The Christian Journey

Gospel vs Social Gospel

This is a massively important topic for our world today and for how individuals and churches live out the Christian life.

You may not know what these two are, but if you are a Christian in a western society, they shape how you understand your faith, the Christian life, and God’s place in the world.  The distinction and history between the two also goes a long way to explain the political divide among American Christians.

I hope you’re paying attention, because this is huge.

For much of American history many Protestants understood the Gospel, or the Good News of Jesus in very individualistic terms.  If you would acknowledge your need for God and the ways you have gone against both God and what is right, then God will forgive you, God will be with you, give you new life, joy and peace in the here and now, and the promise of new life after death.  It was the Gospel of the saved and transformed individual.  History and the world today are full of individuals that God has and is incredibly saving and transforming in supernatural ways.  I am one of them.

Then in the late nineteenth century and early twentieth century some theologians looked at Jesus and they looked at the type of Christians the church and the theology of their day were producing and they noticed that something was missing – Jesus’ ethics of caring for our neighbor and the least of these in the society and world around us (See Matthew 25 for an example).  This aspect of the Christian life had never been wholly abandoned by Christians and the church, but these theologians rightfully noticed a lack of understanding and practice in this important aspect of living out the Way of Jesus.

The reform movement that these theologians launched became known as the Social Gospel – the Good News that the life of Jesus compels his followers to not only accept the Good News, but to be good news for the societies in which they live, especially when it comes to the “least of these.”

The influence of this movement has been immense!  The phrase, “What would Jesus do?” was coined in this movement (by Rev. Charles Sheldon) and this challenge to Christians to live out Jesus’ ethics in regards to social problems has had an enormous impact in the areas of child labor, women’s suffrage, economic injustices, work conditions, prison reform, racial injustices, education reform, and public health.

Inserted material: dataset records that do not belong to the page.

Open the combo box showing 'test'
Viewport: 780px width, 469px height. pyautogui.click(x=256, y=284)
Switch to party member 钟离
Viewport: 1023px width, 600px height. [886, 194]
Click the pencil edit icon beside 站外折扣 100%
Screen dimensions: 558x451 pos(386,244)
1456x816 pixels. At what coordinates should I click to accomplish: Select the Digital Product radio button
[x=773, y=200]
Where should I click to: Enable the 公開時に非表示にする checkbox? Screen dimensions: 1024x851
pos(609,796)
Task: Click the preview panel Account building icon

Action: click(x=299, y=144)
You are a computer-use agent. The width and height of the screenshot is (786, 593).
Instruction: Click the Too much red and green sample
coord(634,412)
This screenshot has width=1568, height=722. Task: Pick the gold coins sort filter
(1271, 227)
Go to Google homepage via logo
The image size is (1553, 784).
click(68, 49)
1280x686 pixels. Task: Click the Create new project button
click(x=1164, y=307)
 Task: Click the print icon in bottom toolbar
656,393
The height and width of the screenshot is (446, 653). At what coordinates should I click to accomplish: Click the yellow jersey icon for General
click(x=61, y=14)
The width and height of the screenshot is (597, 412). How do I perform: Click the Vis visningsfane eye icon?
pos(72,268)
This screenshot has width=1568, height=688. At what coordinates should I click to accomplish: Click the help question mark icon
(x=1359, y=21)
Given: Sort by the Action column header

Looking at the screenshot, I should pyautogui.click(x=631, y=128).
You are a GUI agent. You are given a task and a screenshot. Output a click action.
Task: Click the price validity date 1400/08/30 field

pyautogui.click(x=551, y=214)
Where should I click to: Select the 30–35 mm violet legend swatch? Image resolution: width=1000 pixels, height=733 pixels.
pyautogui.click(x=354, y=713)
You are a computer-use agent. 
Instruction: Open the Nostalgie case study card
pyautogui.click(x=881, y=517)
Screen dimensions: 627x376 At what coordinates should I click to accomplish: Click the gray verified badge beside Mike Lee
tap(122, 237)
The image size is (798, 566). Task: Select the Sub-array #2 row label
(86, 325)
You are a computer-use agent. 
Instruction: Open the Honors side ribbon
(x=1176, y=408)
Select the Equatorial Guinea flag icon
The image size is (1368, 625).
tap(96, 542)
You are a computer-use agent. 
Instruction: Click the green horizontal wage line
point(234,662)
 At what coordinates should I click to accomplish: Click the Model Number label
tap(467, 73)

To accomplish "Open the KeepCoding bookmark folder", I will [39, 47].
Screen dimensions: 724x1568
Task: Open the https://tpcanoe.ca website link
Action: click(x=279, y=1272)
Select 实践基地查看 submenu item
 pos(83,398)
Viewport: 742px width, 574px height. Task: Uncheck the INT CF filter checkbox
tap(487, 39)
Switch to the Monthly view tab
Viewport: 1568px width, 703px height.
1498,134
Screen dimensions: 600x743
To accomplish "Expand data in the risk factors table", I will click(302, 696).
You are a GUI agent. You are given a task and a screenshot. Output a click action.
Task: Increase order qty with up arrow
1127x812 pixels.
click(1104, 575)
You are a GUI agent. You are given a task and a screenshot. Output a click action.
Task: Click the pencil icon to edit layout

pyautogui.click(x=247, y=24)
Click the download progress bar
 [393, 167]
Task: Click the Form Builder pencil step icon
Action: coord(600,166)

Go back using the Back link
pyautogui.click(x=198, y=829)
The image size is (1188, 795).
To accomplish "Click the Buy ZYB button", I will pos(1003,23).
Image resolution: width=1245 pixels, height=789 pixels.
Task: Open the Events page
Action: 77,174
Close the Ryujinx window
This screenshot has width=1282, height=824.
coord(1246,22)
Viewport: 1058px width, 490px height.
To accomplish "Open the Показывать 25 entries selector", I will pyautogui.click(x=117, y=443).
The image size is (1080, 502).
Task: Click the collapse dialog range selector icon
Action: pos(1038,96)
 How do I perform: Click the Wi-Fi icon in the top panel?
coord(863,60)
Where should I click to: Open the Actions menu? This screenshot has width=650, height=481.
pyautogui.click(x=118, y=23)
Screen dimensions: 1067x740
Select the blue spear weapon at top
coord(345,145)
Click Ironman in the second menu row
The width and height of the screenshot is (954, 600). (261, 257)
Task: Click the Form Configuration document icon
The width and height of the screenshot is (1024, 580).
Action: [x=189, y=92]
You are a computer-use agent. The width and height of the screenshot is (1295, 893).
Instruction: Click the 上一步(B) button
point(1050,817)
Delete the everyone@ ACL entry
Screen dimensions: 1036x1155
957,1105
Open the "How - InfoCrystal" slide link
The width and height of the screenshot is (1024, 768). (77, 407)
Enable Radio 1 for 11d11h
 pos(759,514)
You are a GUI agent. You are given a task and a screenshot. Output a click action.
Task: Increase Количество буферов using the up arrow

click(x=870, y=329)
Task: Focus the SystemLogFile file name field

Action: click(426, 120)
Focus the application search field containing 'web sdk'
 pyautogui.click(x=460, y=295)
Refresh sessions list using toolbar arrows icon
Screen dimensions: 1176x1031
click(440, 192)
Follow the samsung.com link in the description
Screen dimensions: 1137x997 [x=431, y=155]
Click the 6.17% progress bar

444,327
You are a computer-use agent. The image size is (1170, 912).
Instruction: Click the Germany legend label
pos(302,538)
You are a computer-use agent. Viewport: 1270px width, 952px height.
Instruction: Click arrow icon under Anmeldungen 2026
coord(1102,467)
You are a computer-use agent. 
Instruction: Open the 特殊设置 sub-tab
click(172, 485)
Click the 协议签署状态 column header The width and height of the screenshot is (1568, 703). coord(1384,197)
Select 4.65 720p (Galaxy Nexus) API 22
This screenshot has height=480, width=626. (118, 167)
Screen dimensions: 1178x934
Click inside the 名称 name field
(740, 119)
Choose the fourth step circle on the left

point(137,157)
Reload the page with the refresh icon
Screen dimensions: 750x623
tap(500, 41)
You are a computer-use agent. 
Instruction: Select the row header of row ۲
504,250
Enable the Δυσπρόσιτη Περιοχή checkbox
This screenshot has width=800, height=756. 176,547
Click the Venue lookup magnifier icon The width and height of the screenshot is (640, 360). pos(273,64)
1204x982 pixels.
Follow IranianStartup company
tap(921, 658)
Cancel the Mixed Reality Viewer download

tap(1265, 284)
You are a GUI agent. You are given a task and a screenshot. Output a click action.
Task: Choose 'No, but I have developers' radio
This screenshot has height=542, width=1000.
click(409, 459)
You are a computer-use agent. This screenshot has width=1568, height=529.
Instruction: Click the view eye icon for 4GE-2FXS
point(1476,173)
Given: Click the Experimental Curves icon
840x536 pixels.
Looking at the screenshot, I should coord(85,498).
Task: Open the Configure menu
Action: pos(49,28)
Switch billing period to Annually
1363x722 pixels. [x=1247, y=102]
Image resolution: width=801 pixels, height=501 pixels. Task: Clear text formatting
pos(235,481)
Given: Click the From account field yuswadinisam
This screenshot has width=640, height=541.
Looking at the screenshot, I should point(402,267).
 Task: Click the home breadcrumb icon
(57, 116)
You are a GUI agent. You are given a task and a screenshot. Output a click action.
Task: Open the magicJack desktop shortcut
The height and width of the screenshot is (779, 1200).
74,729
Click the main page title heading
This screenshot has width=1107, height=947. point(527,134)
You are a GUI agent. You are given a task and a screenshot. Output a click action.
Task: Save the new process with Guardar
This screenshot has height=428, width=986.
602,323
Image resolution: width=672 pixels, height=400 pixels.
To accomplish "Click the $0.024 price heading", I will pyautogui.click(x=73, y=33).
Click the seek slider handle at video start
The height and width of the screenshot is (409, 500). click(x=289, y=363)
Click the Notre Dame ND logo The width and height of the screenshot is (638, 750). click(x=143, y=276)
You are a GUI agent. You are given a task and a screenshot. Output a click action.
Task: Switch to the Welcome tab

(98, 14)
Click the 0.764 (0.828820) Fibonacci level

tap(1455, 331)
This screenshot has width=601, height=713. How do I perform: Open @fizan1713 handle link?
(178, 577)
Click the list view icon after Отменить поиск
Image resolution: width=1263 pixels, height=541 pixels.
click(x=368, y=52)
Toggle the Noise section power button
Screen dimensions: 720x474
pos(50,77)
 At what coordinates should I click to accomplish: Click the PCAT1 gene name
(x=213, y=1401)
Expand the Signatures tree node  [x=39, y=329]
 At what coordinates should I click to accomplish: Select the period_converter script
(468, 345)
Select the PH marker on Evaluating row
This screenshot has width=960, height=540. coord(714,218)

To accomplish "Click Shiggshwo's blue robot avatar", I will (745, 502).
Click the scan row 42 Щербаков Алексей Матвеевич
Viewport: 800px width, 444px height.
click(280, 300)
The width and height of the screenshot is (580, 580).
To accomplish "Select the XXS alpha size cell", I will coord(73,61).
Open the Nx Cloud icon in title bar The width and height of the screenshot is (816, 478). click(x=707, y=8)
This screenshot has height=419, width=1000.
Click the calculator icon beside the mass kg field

I doubt it will shock very many people to learn that those who emphasize the individual aspects of the Good News of Jesus tend to be conservative and those who emphasize the societal aspects of the Good News of Jesus tend to be liberal.

So which one is right, the Gospel or the Social Gospel?  They both are.  Also, they can both in their own way wander far off the path of Jesus.

The Social Gospel has always been essentially a critique or a course correction movement for the way the Christian life is lived out and taught.  Caring for the poor, the oppressed, and the suffering has always been a part of the lived out faith of Christians, but sometimes it has gotten pushed to the fringes.  The Social Gospel movement is a reminder that we are to love our neighbor as ourselves (Matthew 22:36-40), that we are created to do good works (Ephesians 2:10), and that faith without action is no faith at all (James 2:20).

For all its amazing good as a corrective movement to the individualistic way the Gospel is sometimes lived out, the Social Gospel movement has gotten off track from time to time and needed its own course correction.  When it forgets that the hope of humanity and our world is not found in government, public policy, or human achievement but in what God is doing through Jesus, it has stopped being the Gospel.  When it loses sight of the fact that Jesus did not come to earth to be a political, social, or institutional reformer, but to change the hearts, the desires, the morals, and the character of the individuals in those systems, it loses sight of where the power  and the hope of the Gospel truly lies.  When it prioritizes addressing spiritual poverty less than anything else, it loses site of both the Way of Jesus and the true plight of the human condition.

As I have tried to live out the Social Gospel – the application of Jesus’ ethics in the society and community around me, I have continually run into the realization that the oppressor people most often need to be free from is themselves – not something “out there” but something inside.  I am almost daily reminded that we can give people all the food stamps, the free housing, and life opportunities in the world (remember I’m not knocking caring for the poor here), but if we don’t offer them the life changing love of God, and if they don’t grab a hold of it, then it’s all hopeless.  We’re just spinning our wheels.

I recently did a funeral for a man who experienced more poverty, hardship, and societal injustice in his life than most of us will ever know.  None of those things seemed to have any effect on him though, because he was spiritually rich.  He was full of “love, joy, peace, patience, kindness, goodness, faithfulness, gentleness, and self-control” (Galatians 5:22-23).  He was poor and oppressed most of his life – and I wish we could have done more about that – but he was also rich in the things that truly matter.  I wish everyone was so rich.

So in the question of the Gospel vs the Social Gospel, I say “YES!”  They are both essential for us living out the Way of Jesus.

May God teach us all to love what God loves, grieve what God grieves, and dream what God dreams – and may that inner reality shape our communities, our society, and the world.